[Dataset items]

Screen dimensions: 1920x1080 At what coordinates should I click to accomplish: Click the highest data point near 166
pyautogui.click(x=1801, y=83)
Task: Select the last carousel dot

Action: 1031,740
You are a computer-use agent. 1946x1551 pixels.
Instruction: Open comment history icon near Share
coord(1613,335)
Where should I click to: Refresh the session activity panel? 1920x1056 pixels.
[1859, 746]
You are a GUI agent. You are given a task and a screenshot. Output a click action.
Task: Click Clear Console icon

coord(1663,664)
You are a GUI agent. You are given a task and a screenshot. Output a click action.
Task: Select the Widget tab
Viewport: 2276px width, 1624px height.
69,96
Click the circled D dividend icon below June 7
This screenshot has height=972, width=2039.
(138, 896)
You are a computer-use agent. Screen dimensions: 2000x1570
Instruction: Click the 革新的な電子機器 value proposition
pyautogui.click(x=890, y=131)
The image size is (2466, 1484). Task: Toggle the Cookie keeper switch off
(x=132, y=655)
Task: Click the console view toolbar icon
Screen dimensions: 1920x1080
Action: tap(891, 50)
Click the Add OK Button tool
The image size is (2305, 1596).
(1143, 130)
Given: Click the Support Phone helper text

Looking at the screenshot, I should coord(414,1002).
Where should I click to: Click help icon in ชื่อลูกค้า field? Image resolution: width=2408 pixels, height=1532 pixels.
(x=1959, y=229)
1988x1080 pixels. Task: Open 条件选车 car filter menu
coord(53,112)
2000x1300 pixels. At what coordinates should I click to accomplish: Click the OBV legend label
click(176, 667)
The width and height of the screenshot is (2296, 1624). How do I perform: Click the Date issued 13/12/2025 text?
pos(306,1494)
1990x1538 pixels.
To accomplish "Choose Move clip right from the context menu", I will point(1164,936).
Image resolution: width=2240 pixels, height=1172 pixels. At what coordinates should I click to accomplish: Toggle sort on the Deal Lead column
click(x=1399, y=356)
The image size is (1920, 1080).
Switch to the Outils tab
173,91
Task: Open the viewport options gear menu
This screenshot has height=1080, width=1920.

**EXERCISE DETAILS**: Set down, exactly and only, the lines running from the one holding "The image size is (1920, 1080)." through the end of the records above, both ends included.

**SOLUTION FOR THIS EXERCISE**:
The image size is (1920, 1080).
Switch to the Outils tab
173,91
Task: Open the viewport options gear menu
This screenshot has height=1080, width=1920.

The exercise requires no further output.